MRI is the imaging modality of choice when pituitary tumors are suspected due to its generally excellent resolution of these soft tissue tumors, especially when used with contrast (ie, gadolinium) in T1-weighted sequences.²²

SURGICAL APPROACH

When medical therapy does not work or surgery is otherwise indicated, PAs have been treated with transcranial or transsphenoidal surgery.^5,23-26 PA resection surgeries account for approximately 25% of all intracranial surgeries.²⁶ Recovery rates of PA-induced cranial nerve palsies are generally considered very favorable with surgical resection.²⁷

Transsphenoidal surgeries are the most common surgeries used to resect PA (approximately 97% of cases).^5,23,24,26 Recurrence rates are considered high (33 - 50% over 5 to 10 years).²⁵ However, recurrence rates of PA are the lowest when complete surgical resection is performed (7 - 12% over 10 years) compared with partial-resection surgeries (80% over 10 years).²⁵ Patients with a history of PA should be followed regularly throughout their lives to check for signs and/or symptoms of tumor regrowth.
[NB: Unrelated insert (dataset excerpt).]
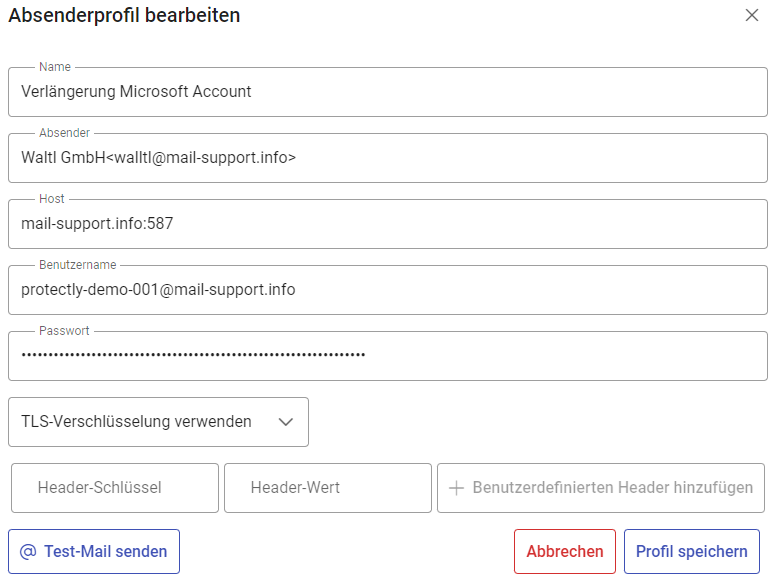This screenshot has height=579, width=771.
Task: Select the Absender input field
Action: [387, 158]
BE READY TO ASSUME THE RESPONSIBILITY

Eye care providers are often the first medical specialists to identify signs and symptoms of PA, ultimately leading to the identification of the adenoma.¹⁵ As such, we should all be well versed in how PA can affect the visual system, and the appropriate tests needed to help diagnose and manage these patients. A comprehensive examination followed by visual field testing, OCT, neuroimaging, and appropriate referrals to other medical subspecialties, including neurosurgery and endocrinology, is the mainstay of PA management.

As of writing this article, the patient in this case has not returned for follow-up as directed; however, I am optimistic that his visual symptoms have significant potential for improvement after starting the dopamine receptor agonist prescribed by his neurosurgeon.